DOCUMENT PASSAGE —
┌────────

A handful of red states have embraced Obamacare by expanding Medicaid. But they have done so on their own terms, getting waivers from the federal government to tweak the program.

Democrats often oppose some of the changes made in those states, like charging monthly premiums, on the grounds that they could deter low-income people from participating. Some health economists agree. But it still remains to be seen whether premiums will have a substantial impact on expansion in those states.

“It’s too soon to tell since these states are on a slower implementation path and differ from the other states on many dimensions,” Sharon K. Long, a health policy expert at the Urban Institute, said in an email. “There are a number of studies underway that will be looking at this.”

Twenty-four of the 30 states that expanded Medicaid have done so according to the requirements of the Affordable Care Act. But Arkansas, Indiana, Iowa, Michigan, Pennsylvania and Montana have had waivers approved by the Obama administration to expand their Medicaid programs. The Medicaid waivers, which existed before the Affordable Care Act, allow states to test modifications to their programs for a trial period. The waivers must be approved by the federal government.

In the past, the waivers have proven useful for improving Medicaid programs, says Katherine Baicker, a professor of health economics at Harvard University.

“There is a real advantage to states being able to experiment with different types of insurance policies and different mechanisms for delivering care more effectively,” Baicker said Thursday in an interview. “We’ve learned a lot from Medicaid waivers about what works well and what doesn’t work well.”

└────────

DATA BELOW —

┌────────

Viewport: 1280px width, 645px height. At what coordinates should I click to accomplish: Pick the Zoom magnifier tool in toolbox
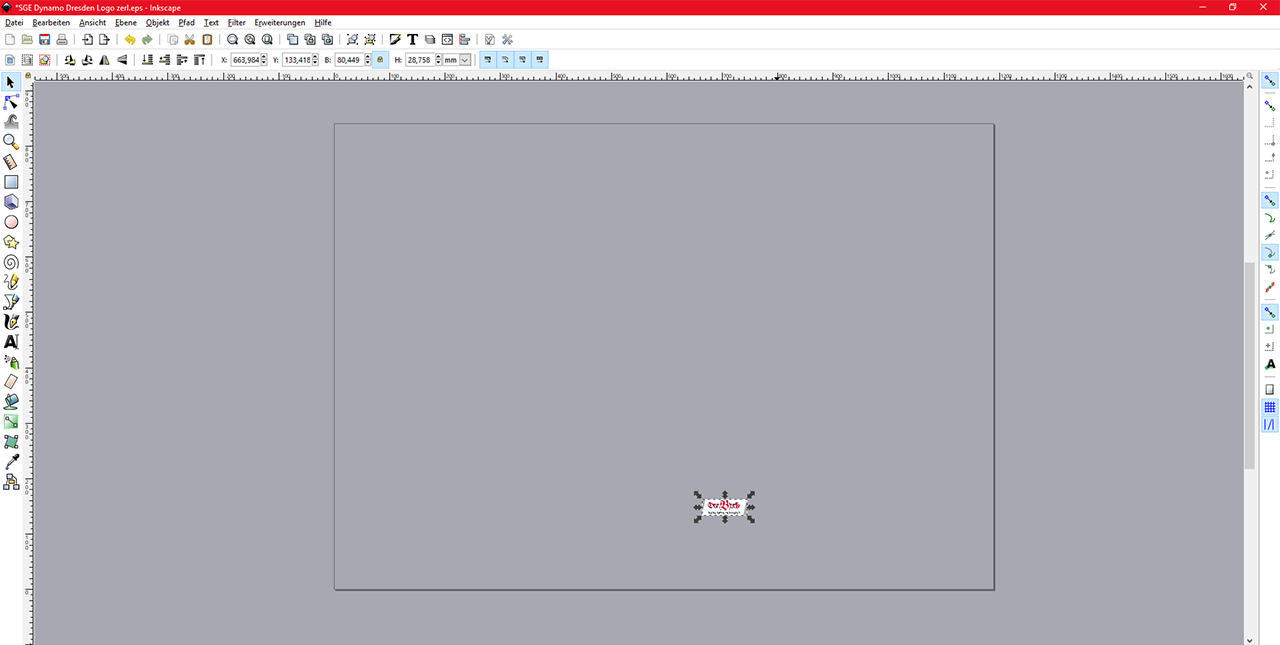[11, 142]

└────────

TASKS TO COMPLETE —
**A)** According to the article on Medicaid waivers, which states had waivers approved by the Obama administration to expand their Medicaid programs?
**B)** Write the next part of the article on Medicaid waivers, picking up after its final sentence.
The material comes from a different source than the article on Medicaid waivers.

TASK-BY-TASK OUTPUTS —
**A)** Arkansas, Indiana, Iowa, Michigan, Pennsylvania and Montana.

**B)**
It is generally accepted among health economists that charging premiums deters some people from enrolling for health insurance.

“There is a fairly robust body of research that shows that for low-income people, premiums do depress participation,” Judy Solomon, vice president for health policy at the Center on Budget and Policy Priorities, said Thursday in an interview.

One study, published last year in the Journal of Health Economics, found that charging $10 monthly premiums was associated with enrollment dropping 12 percentage points in Wisconsin’s Medicaid program.

But Gail Wilensky, a health economist and senior fellow at Project HOPE, said the premiums could play an important role in funding Medicaid programs.

“There are limited public resources to go around and you can imagine that if you have some premiums for people with the means to potentially pay it you’ll cover more people overall,” Wilensky said in an interview Thursday.

The Obama administration has set conditions for the waivers. For states to receive federal funding for expansion they must expand coverage to people who earn less than 138 percent of the federal poverty line, as required under the Affordable Care Act. The administration has refused to approve waivers that include work requirements for Medicaid coverage. The White House also denied separate proposals by Arkansas, Iowa and Indiana that would have allowed them to drop Medicaid coverage for beneficiaries who make below the federal poverty line if they do not pay their premiums.

“The degree to which CMS has granted these additional flexibilities varies a little by state, but by and large they have been fairly prescriptive and limited,” Robin Rudowitz, a Medicaid expert at the Kaiser Family Foundation, said in an interview.

“All of these waivers always have a lot of negotiations back and forth with CMS.”

Despite the careful negotiations on behalf of CMS, some Obamacare supporters say the waivers might not be in the best interest of low-income Americans.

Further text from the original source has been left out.